Single-pass gloss/specular mapping

I want my scene to have texture-modulated specular mapping, as in a texture map defining the shininess level of a model, but I’m having trouble finding a way to do that in a single pass.

Right now I’m using a two-pass approach, where I render the objects using the specular level texture and only specular light active, then blend it with the standard illuminated diffuse color pass. It seems to me that it should be fairly simple to modulate the specular level based on a texture (or an alpha component of a texture), but I couldn’t find any way to do it without resorting to the two-pass approach.

I found a way to do it in Direct3D, but I don’t want to touch that thing with a 10 foot pole, so I ask you: how can I do this? Can anyone point me to a tutorial and/or demo source that does it?

Thanks in advance.

Vertex/fragment programs?

Separate specular color is another possibility of gl1.2. Look after EXT_separate_specular_color

I looked into separate specular color, but I couldn’t find any way to modulate the separate color… From what I understand of the specification, it simply stores the specular component separately and adds it after the textures are applied. Is there any way to modulate the separate specular value?

And I’ll try to look into vertex programs - I never really tried that. If you have any good reference about it, I’d appreciate.

Thanks!

it just adds another usable component into the pixelshading part (or multitexturing part, tex env, what ever)…

you can do the modulation in there manually by reconfiguring/reprogramming the pixelpipeline.

I know I may be pushing it a bit, but can you point me to an example of that? Would be tremendously helpful.

Thanks!

The texture mode should be GL_COMBINE and the source should be the SECONDARY color. This is all standard in GL 1.3 and higher, available as extensions in most earlier versions.

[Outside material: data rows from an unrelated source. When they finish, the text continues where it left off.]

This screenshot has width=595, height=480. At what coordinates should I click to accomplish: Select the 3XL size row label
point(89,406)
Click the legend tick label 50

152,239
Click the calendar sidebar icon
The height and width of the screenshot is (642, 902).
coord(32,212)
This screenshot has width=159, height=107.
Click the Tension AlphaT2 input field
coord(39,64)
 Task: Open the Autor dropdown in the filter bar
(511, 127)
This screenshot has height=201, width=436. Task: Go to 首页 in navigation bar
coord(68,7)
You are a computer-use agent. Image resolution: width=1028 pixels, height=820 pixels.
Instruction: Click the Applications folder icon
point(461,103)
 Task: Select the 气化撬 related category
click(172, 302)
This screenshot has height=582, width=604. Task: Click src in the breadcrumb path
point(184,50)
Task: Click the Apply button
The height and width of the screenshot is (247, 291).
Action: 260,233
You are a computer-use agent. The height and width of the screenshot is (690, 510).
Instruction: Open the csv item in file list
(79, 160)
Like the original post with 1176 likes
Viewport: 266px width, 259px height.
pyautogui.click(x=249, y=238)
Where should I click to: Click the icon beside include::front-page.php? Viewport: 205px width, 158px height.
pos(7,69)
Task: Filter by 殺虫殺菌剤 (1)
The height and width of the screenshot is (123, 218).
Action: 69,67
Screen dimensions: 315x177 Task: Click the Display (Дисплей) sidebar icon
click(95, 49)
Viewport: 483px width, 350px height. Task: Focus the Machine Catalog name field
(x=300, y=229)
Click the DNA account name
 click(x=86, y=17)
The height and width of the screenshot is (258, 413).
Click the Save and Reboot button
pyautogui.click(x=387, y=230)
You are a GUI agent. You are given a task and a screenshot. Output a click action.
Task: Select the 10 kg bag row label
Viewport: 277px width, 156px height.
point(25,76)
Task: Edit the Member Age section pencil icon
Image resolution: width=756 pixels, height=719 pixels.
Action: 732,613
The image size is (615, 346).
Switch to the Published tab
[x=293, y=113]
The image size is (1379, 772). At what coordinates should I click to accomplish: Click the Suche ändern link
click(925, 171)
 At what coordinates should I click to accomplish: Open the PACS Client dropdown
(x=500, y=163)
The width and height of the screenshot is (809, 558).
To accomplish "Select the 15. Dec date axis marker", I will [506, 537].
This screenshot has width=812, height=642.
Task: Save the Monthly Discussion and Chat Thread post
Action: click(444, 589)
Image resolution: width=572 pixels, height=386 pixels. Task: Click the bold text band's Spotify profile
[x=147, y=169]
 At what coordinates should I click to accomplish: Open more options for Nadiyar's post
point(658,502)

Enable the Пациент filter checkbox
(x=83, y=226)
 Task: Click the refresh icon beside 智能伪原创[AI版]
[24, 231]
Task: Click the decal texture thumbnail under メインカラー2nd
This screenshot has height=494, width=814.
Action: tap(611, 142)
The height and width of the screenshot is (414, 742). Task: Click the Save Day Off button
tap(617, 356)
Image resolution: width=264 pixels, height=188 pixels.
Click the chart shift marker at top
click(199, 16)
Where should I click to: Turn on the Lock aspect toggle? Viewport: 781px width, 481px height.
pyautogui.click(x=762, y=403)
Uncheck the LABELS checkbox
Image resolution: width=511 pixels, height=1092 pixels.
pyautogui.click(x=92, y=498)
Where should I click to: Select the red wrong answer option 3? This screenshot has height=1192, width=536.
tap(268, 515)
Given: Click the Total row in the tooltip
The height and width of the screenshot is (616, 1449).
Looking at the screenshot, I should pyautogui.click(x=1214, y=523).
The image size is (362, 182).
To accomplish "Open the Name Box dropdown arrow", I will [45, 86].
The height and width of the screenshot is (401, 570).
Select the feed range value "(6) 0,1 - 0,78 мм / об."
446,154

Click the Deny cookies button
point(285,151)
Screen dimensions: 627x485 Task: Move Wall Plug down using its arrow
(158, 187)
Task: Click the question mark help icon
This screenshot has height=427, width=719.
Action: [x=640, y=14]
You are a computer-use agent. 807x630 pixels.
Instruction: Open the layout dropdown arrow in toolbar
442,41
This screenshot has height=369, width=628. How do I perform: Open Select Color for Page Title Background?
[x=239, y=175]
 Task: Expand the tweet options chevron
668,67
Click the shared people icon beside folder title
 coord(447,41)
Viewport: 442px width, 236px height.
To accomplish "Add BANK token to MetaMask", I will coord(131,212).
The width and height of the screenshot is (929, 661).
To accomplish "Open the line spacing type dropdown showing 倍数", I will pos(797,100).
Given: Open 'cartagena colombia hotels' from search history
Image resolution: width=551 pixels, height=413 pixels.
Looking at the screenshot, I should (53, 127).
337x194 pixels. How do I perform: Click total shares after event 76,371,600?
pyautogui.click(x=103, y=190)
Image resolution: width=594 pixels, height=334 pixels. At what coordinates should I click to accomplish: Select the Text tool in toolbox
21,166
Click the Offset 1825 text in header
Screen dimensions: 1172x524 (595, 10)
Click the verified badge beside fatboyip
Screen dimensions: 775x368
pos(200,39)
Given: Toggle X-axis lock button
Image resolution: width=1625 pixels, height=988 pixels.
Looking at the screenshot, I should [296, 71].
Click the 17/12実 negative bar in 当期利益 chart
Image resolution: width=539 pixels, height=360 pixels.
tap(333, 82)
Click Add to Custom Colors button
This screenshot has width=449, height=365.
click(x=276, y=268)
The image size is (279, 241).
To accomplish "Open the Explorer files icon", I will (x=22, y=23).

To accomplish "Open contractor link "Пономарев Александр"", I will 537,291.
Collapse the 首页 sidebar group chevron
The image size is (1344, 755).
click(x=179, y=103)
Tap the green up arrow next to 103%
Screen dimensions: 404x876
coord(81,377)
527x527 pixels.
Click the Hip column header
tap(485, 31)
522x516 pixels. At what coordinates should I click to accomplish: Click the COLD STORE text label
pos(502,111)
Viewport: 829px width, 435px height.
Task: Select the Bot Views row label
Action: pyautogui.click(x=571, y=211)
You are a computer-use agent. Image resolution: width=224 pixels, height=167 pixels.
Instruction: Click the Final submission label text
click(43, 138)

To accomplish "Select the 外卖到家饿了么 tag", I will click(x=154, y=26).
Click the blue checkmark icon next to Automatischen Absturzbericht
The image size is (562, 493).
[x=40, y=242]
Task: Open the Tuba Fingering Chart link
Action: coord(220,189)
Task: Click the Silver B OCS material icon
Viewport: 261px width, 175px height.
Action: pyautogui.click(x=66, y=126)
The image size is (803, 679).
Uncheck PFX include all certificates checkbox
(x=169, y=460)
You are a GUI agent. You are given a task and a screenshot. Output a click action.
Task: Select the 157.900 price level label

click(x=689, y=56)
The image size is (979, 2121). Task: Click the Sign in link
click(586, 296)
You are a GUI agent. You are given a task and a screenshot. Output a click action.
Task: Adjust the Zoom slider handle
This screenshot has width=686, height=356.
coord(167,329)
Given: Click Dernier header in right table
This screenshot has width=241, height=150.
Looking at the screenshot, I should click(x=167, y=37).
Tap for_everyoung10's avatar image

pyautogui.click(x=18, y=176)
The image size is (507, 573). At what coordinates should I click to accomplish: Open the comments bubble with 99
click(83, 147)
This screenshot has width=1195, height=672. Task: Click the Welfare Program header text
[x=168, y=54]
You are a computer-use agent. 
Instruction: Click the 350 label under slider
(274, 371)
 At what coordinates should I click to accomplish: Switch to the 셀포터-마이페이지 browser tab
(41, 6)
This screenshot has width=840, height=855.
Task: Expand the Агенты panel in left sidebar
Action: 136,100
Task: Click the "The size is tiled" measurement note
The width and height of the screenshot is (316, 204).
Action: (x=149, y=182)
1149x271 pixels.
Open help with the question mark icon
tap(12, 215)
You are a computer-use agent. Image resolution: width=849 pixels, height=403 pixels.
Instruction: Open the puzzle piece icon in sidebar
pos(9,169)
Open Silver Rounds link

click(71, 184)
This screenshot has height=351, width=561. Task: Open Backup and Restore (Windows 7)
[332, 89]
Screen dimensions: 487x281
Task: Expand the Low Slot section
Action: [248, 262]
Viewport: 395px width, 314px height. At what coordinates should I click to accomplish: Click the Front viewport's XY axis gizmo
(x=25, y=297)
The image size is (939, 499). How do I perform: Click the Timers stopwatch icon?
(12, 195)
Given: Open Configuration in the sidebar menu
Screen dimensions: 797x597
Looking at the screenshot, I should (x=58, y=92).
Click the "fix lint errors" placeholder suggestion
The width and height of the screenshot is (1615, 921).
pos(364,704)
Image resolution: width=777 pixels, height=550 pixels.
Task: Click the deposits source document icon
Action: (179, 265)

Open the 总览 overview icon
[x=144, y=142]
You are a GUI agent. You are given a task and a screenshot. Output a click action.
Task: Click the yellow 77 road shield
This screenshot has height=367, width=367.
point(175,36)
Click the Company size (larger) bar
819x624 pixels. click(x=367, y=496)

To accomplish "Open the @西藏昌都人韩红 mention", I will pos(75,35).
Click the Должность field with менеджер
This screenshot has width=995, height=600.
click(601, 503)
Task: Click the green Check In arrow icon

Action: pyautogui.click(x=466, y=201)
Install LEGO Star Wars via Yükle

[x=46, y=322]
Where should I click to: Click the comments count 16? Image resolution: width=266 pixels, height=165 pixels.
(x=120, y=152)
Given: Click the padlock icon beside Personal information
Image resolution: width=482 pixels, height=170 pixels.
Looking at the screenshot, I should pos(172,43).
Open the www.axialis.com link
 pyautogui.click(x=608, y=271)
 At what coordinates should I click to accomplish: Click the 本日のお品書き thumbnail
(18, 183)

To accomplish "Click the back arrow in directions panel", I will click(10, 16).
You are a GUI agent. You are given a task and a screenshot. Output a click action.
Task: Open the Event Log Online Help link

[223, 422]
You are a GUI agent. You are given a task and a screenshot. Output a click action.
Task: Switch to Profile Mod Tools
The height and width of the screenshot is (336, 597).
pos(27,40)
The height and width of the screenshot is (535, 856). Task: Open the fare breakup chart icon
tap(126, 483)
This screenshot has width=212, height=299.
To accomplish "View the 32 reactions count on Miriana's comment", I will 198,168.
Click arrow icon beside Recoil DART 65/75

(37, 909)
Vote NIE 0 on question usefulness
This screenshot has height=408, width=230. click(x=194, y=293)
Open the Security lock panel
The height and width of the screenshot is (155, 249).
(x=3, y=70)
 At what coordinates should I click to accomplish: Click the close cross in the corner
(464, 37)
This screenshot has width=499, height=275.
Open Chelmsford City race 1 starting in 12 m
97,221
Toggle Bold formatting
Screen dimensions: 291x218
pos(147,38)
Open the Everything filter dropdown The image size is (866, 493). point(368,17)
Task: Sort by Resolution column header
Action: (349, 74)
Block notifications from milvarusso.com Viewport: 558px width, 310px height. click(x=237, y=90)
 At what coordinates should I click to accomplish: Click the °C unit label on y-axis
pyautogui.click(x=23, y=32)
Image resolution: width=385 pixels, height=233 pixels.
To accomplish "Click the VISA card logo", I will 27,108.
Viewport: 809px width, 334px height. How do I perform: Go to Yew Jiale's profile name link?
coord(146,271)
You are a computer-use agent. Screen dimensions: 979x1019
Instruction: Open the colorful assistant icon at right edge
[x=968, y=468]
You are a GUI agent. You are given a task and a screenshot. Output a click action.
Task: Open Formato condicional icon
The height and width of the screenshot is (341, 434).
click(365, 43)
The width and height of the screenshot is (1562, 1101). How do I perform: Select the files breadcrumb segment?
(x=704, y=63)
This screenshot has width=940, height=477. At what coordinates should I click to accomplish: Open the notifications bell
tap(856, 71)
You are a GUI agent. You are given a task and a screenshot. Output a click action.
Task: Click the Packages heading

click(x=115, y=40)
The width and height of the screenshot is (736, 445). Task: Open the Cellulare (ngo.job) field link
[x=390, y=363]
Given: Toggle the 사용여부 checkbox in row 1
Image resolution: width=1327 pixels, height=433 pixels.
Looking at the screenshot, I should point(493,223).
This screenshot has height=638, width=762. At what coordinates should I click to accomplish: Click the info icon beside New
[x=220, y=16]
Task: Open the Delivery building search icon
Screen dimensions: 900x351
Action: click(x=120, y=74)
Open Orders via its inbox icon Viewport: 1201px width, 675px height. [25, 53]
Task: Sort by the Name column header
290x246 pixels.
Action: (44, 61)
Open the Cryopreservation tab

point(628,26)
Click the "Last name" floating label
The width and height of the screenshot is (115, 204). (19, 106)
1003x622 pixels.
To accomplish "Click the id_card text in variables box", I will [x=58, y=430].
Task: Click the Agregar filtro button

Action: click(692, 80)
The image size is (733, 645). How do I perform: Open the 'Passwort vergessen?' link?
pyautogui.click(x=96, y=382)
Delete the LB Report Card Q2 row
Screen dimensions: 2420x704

The problem is that you can’t really do this and do a full diffuse color modulate at the same time on two-texture hardware (such as GeForce 2 and 4 MX, Intel i810, TNT 2, etc). This is because there’s only two texture environments, and you can’t do the final color sum.

The table of combine arguments on the OpenGL 1.4 specification (page 156) doesn’t list the parameter for the secodary color, and I couldn’t find any reference to it… Guess I’ll have to look into vertex programs after all.

You are right, secondary color is not available as a combine input. The reason I thought it simply doable is that we do specular using a reflection (cube) map which is available using texture_env_crossbar or the NVIDIA almost-equivalent.

So, it’s even less possible to do diffuse + specular in a single pass on 2-unit hardware. But it’s still possible to do specular as an explicit additive pass after diffuse, using 2 texture units; by doing what we actually do and using reflection mapping. Bonus: it’ll qualify as per-pixel lighting.

Thanks, I had the reflection mapping part somewhat working before, but I didn’t really want to follow that approach, though it’s becoming more evident that it’s my only choice if I want to keep it to a single pass (unless I can do it through vertex programs, which I’ll be looking into tonight).

From the examples I checked, it seems that I need to map the light position (and its glare) to a cubemap that’s used to generate the reflection, then I calculate the proper cubemap texture coordinates from the light position…

[This message has been edited by Styxx (edited 10-20-2003).]